How do I start determining the forces in the 3 bars?

For part A I have $$\Delta$$A + $$\Delta$$B = $$\delta$$. For part B I've tried summing forces at the joints but keep getting lost. Any help is appreciated my final is on Friday.

• are the horizontal bars fixed at the ends or are they allowed to rotate? May 11 at 4:47

First of all some geometry, and some simplifications:

The horizontal bars (from the wall to point A) is going to rotate and extend.

• The extension of each horizontal will be equal to $$\Delta L$$. From the detail of AKD (right angle at K) we see that $$\Delta L = \delta_A \sin\theta$$ (so $$\Delta L \le \delta_A$$)
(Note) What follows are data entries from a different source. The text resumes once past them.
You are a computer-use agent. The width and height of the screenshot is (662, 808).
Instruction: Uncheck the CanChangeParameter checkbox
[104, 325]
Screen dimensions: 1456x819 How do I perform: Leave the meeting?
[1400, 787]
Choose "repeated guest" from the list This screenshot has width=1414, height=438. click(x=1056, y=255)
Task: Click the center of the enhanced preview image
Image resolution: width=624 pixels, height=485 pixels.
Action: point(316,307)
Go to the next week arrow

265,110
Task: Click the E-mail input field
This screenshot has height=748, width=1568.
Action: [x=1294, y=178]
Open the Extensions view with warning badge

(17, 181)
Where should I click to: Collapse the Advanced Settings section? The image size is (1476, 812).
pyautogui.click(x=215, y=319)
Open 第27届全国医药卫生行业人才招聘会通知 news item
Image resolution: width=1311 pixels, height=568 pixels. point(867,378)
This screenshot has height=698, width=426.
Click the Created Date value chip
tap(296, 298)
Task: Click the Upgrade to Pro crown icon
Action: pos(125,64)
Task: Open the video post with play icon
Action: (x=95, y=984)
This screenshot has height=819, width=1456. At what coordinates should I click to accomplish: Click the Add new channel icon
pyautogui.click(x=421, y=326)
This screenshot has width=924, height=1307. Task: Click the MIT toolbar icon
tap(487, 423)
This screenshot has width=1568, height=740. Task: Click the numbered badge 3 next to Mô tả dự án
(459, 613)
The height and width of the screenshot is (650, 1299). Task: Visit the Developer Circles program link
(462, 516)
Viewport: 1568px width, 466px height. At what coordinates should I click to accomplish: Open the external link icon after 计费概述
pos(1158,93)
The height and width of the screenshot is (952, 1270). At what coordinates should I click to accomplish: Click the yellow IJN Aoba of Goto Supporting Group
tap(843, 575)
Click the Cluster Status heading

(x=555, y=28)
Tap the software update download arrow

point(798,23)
• angle with the horizontal will be equal to $$\sin \theta = \frac{\delta_A}{L+\delta L}$$. But because from the above we have $$\Delta L \le \delta_A$$ and $$\delta\ge\delta_A\ge \delta L$$ and also $$\delta << L$$

$$\sin \theta = \frac{\delta_A}{L+\delta L}\approx \frac{\delta_A}{L}$$

Force and extension of the vertical bar (B).

The vertical bar will be extended by : $$\delta_B =\frac{F_B L}{EA}$$

therefore the force on it will be equal to $$F_B =\frac{EA}{L}\delta_B$$

Force and extension of the vertical bar (A).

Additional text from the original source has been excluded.